When students at my job asked about my bloodshot eyes, I assured them it was allergies. Allergies are convenient. Allergies are impersonal. Allergies are something that you can discuss with every person on the planet, without fear of discomfort or judgment.

Allergies are treatable. And, at least in my case, so is seasonal affective disorder. I remain conflicted on the usefulness of the sun lamp, even as its $150 worth of harsh light shines directly into my eyes. On days where the long dark tea-time of the soul seems to start with my morning coffee, I plug it in and place it on the floor next to where I sit. I worry that I will be judged, or that some students at my school will see it, know what it is, and whisper about my shortcomings. However, teenagers can be oblivious, as a rule, and I am strange enough that they don’t think much of a lamp on the ground.

Beyond the light cure, after a particularly sob-filled winter two years ago, Wellbutrin once sucked all the cobwebs out of my brain. A few days after I started taking it I woke up feeling like the concrete that had shot through my veins was breaking up and releasing me to accomplish goals beyond brushing my teeth and feeding my dog. A couple of weeks into the regimen, my fiance and I went to Disney World; I felt my eyeballs suck all the Orlando Vitamin D in greedily. I was changed, and while I know it was all in the timing and the bupropion concentration, I will forever link hugging Pluto with a resurgence in my desire to be alive.

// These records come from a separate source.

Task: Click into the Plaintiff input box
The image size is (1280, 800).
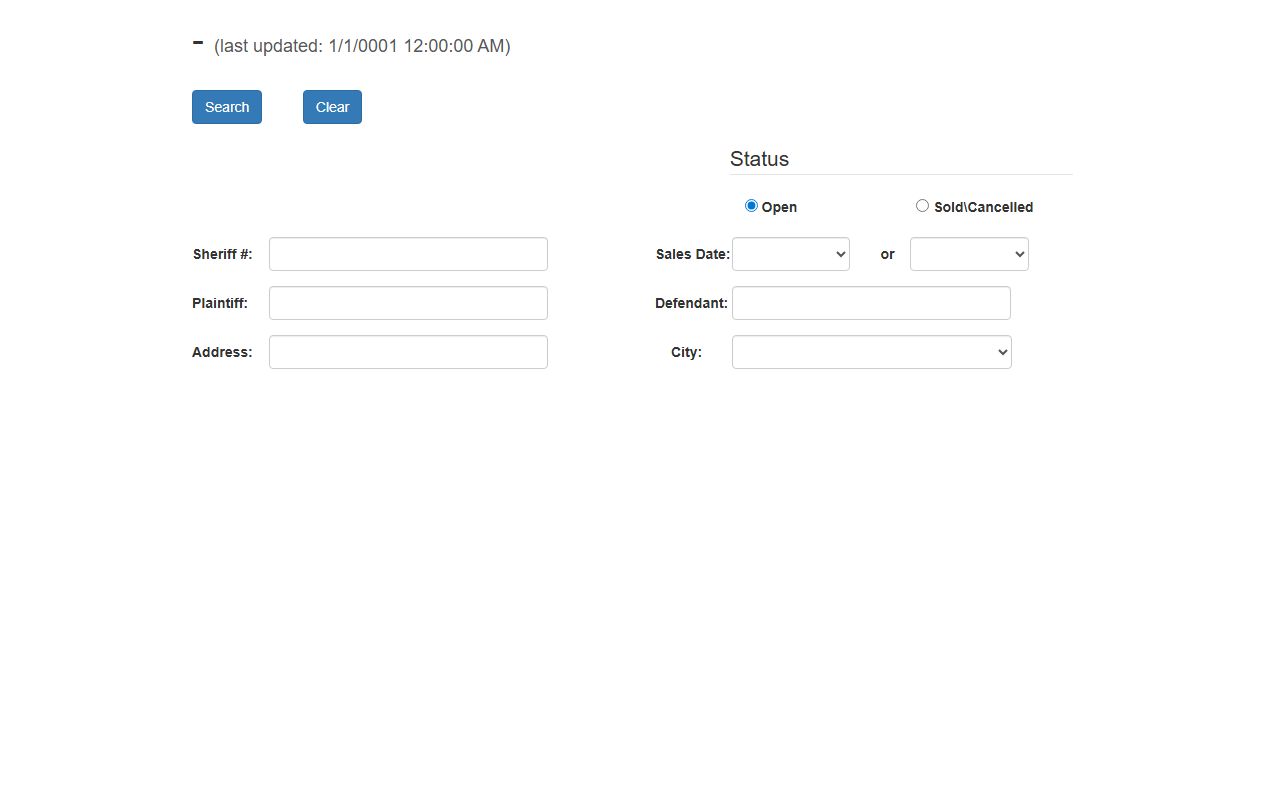Action: click(408, 303)

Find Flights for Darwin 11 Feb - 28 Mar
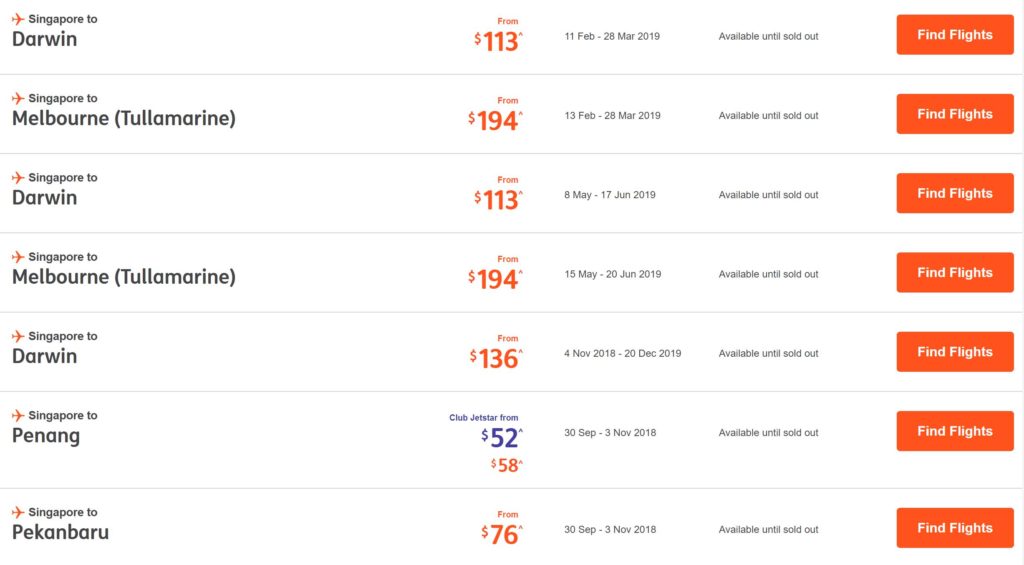[x=955, y=35]
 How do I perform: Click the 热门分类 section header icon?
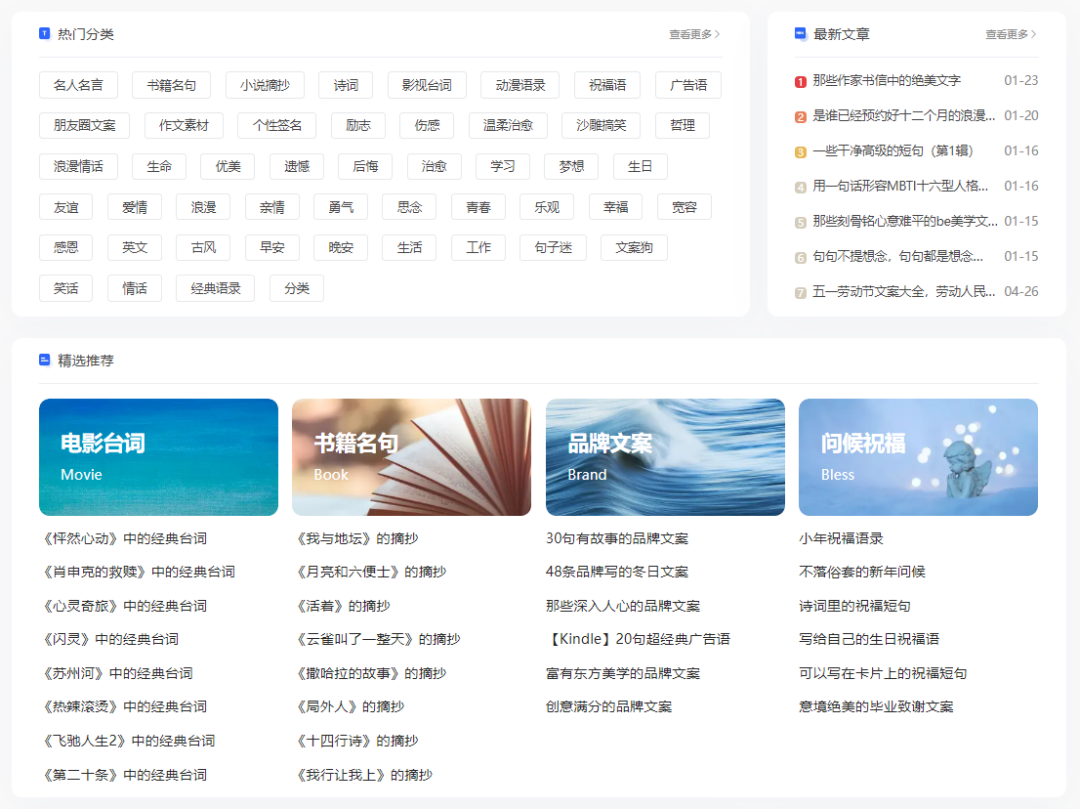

Still, there are no guarantees. In mid-November I heard a song I’d listened to on repeat all summer and was shocked to discover, for the first time, the desperation and sadness in it, notes like knives hidden in the chorus. It was enjoyable while the sun shone, but almost unbearable in the dark at 5pm.

“It’s Beginning To Look a Lot Like Christmas” has become a warning sign for me, and not a carol. My life is not the same in my formerly favorite time of year. It’s important to have those realizations, to acknowledge that weeping in a Dunkin Donuts or sleeping immediately after returning home from work, only to go back to bed at 9pm, may not be healthy. It can be equally crucial to love and be loved by a person who texts you and asks you to report on your “glooms,” concerned that you’re slipping into darker territory. “Struggling” and the “glooms” are code words that we use to gauge how I feel; their deployment is as obvious as buying pet-friendly snow melt and conditioning our skis. When the sun and the warm weather return, we pack them away like mittens to be used at the next sign of frost.

E. Sparling is a freelance writer and speed reader.